While I do this work, and feel like I have gotten so much better recognizing my old programs when they begin to run, I am realizing that I am still operating on really basic underlying truths that tend to always be playing in the background while my awareness is distracted.
Typically, when this happens, it's because something has upset me. But rather than move from this feeling of being upset or hurt, I move directly into anger at the supposed perpetrator of this transgression.
Why don't they know what they did? Why do they continue to do this despite my asking them not to? Why don't they listen to me?
This inevitably leads me to my programs, which take these thoughts into the realm of absolutes.

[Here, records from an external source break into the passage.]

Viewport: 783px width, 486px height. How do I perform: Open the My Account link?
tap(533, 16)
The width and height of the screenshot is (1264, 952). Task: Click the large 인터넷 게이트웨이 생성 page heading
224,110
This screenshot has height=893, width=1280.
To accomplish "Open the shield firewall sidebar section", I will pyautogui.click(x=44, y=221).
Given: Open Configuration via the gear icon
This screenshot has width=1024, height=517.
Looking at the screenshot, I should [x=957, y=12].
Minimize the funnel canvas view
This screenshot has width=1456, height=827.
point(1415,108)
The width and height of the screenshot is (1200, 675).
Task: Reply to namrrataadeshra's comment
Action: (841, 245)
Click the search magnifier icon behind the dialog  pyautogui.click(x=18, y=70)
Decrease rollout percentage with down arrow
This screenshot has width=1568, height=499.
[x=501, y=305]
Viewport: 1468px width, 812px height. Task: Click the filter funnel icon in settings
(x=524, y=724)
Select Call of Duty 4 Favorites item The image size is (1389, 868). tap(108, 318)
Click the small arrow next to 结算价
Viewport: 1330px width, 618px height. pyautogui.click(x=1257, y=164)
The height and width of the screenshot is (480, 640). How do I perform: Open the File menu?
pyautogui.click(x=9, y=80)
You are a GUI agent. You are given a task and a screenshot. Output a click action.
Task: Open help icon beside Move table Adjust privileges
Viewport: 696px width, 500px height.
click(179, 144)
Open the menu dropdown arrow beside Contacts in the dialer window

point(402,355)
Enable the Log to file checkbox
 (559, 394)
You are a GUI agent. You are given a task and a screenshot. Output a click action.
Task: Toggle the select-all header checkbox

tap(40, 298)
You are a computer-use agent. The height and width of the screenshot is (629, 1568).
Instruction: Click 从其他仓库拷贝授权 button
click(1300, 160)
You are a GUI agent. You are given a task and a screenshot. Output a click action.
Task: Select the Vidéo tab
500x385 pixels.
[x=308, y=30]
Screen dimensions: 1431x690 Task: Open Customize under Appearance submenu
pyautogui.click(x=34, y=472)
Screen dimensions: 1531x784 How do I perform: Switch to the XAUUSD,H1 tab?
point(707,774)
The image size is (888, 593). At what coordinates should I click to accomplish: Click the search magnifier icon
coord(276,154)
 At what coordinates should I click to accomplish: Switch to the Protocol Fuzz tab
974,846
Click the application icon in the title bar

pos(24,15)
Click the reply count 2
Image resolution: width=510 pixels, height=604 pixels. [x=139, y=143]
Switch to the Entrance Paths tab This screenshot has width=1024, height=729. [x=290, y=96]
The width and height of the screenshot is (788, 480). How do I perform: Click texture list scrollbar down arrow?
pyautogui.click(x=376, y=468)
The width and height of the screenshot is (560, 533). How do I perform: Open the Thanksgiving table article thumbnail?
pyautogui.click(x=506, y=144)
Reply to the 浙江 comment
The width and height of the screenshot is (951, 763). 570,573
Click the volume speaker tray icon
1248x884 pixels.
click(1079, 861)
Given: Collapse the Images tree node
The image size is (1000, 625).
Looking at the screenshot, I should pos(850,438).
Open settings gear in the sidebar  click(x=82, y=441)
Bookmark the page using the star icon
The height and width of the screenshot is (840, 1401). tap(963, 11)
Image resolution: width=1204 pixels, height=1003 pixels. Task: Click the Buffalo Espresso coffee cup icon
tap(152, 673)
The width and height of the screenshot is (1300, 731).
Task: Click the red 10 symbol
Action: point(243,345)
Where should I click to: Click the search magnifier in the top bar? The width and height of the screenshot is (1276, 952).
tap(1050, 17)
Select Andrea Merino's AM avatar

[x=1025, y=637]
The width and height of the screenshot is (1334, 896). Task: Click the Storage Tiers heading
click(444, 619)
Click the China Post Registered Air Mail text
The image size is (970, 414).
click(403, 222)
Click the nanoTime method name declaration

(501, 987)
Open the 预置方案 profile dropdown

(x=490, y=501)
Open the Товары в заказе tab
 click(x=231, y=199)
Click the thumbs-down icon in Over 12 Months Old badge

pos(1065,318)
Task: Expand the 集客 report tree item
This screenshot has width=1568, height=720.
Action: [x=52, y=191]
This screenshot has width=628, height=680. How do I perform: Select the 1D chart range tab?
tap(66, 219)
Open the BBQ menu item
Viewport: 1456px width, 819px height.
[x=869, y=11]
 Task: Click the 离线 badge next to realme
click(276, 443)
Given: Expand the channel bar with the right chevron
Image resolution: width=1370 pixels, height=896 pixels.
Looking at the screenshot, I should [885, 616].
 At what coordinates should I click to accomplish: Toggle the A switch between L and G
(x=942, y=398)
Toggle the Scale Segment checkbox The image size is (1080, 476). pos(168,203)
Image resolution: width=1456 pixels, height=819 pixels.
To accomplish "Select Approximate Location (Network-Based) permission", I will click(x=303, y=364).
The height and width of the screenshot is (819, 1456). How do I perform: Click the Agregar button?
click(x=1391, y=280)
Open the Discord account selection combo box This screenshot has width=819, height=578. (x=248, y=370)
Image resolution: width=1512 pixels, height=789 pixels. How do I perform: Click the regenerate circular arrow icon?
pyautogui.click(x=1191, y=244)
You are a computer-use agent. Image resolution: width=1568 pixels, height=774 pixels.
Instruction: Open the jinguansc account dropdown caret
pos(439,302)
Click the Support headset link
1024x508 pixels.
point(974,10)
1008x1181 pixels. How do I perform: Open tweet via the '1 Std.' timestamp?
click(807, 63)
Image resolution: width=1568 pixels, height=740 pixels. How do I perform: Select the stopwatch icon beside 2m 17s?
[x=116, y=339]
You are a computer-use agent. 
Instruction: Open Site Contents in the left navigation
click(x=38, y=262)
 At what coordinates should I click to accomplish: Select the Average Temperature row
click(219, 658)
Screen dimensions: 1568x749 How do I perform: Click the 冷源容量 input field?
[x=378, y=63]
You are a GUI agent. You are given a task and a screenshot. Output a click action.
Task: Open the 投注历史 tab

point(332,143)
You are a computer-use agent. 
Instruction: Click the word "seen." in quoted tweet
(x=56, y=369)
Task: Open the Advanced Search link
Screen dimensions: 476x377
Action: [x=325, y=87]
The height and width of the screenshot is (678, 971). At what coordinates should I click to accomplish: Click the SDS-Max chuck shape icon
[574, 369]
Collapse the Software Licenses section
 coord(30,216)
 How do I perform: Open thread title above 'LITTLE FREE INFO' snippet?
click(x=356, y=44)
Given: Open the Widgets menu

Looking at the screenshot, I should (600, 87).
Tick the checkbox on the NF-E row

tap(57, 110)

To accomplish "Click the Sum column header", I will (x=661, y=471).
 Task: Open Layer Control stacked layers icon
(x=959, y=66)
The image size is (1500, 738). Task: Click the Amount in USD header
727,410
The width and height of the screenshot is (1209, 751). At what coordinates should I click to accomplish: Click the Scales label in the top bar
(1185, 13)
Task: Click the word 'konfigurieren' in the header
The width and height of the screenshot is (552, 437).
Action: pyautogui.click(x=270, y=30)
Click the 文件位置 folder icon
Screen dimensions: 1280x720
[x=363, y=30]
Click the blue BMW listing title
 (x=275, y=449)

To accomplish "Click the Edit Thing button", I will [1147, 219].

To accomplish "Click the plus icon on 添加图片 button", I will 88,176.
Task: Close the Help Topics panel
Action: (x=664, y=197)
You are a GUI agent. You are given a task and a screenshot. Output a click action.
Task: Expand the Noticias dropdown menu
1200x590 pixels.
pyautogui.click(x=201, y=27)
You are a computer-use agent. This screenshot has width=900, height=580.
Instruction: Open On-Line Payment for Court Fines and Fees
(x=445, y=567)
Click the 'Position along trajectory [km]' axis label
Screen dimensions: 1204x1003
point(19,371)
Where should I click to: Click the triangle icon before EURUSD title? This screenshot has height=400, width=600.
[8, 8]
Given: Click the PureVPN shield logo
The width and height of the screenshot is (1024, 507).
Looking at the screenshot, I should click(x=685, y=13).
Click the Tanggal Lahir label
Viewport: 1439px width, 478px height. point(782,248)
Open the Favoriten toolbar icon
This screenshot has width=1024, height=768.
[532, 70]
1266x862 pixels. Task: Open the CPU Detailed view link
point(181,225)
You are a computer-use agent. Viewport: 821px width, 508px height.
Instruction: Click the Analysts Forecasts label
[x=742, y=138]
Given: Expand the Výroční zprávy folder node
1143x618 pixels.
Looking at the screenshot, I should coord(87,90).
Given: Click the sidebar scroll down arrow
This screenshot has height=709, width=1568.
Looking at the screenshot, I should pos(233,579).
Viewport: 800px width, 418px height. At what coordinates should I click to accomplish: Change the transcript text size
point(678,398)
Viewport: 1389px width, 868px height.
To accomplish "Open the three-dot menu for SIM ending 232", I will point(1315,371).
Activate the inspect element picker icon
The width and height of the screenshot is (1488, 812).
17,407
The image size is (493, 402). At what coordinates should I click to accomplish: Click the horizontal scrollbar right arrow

People don't care. I'm unlovable or there's something wrong with me. People do not listen.
While I have gotten so much better, particularly in the area of feeling not listened to, and not taking things personally when people do things that feel inconsiderate; I realized that my awareness and recognition is limited to specific acts that I have just begun to recognize. But, there are some other things that are falling through the cracks.
What are these? The tend to have to do a lot with not belonging, abandonment, and the home.
While I am doing so well at not taking things personally from friends, family, career, and even relationships; when it gets into an arena that activates my fear of abandonment, not belonging, or my home space; it really begins to unravel my well formed identity.
Particularly in my home life, I have been taking it for granted that the people you live with simply will not care about how what they do will impact you.
Saying it out loud this last week really hit home just how apart of my understanding of the world this concept was. I never even gave it a second thought these last couple of years working with Janice.
It's so bizarre for me to still be finding these hidden beliefs stuck in the mud of my fears. I suppose some things simply just take time to rise to the surface so that you can deal with them. While this may be a small thing, it really isn't. I was dedicating so much time to feeling angry, to feeling hurt, and to feeling resentful all while feeling like there was simply nothing I could do about it.
While I haven't perfected asking for what I want, I have gotten alot better at it. What I am still working at, and which is coming a bit slower for me, is letting people know how I feel.
I don't know why this is so hard. I suppose because it feels like the ultimate test of someone's caring for you. If you say how you feel and nothing changes? Well, then they obviously don't care.
But change takes time, and so many people are stuck in their own illusion - their own programs - that to continuously take another's behavior as a reflection on you is almost insane.
Learning to remind people, gently, when they've dropped back into their old routines is a wonderful way to keep things from turning into a button pressing game.
Rather than get your hackles up, and begin to create an argument or defense in your mind; look for a way to discuss your feelings in a non-confrontational way.
The reason discussions devolve into confrontations is because somewhere we, or the other person, believes that they are not entitled to their feelings or else they are afraid that the person won't care or listen to what they say. Practice slowly, and reiterate your caring for the other. It's ok to not always see eye to eye, but compromise is a gift and should be employed whenever and towards whatever thing you need to resolve. Not discussing the problem is no longer an option. It will grow and grow until it consumes you and it's all you think about. Is someone leaving dirty dishes in the sink really worth all that?
So, in conclusion. Yes, I have been lying to myself. People do care, and I know because I talked to them about it.